• **Required action**
Please say how many lines in the entries below hold the string "agent", with no other words.

+++ Excerpted data

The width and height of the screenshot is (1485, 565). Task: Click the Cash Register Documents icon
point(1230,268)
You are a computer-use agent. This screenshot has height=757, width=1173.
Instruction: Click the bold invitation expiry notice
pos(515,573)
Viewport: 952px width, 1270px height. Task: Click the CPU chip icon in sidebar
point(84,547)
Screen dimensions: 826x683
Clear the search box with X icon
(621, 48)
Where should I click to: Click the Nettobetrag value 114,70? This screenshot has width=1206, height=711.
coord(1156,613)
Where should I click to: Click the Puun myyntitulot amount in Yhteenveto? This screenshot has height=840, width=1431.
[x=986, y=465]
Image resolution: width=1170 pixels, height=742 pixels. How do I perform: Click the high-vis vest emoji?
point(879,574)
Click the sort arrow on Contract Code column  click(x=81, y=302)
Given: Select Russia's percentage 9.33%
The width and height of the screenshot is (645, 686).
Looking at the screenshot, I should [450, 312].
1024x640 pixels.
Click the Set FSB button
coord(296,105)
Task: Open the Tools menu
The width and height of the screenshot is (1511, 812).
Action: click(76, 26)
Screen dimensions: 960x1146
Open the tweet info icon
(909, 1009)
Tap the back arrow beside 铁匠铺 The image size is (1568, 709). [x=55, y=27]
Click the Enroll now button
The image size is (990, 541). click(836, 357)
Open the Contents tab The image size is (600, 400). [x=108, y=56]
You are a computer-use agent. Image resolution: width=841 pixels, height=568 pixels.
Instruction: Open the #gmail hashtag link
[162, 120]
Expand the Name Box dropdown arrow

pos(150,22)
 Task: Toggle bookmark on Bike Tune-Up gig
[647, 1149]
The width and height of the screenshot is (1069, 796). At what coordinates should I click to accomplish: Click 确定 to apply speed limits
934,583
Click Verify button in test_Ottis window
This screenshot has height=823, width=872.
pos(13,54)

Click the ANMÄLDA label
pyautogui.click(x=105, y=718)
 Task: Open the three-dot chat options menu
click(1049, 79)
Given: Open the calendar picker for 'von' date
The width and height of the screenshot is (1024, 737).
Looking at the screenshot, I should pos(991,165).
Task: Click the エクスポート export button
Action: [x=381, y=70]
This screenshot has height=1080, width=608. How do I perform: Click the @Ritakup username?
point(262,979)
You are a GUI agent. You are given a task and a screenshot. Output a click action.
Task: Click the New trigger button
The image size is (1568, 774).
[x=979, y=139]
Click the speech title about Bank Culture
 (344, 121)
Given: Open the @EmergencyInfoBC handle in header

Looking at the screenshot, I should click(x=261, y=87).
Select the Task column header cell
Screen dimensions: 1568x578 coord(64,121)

++++++

• **Response area**
3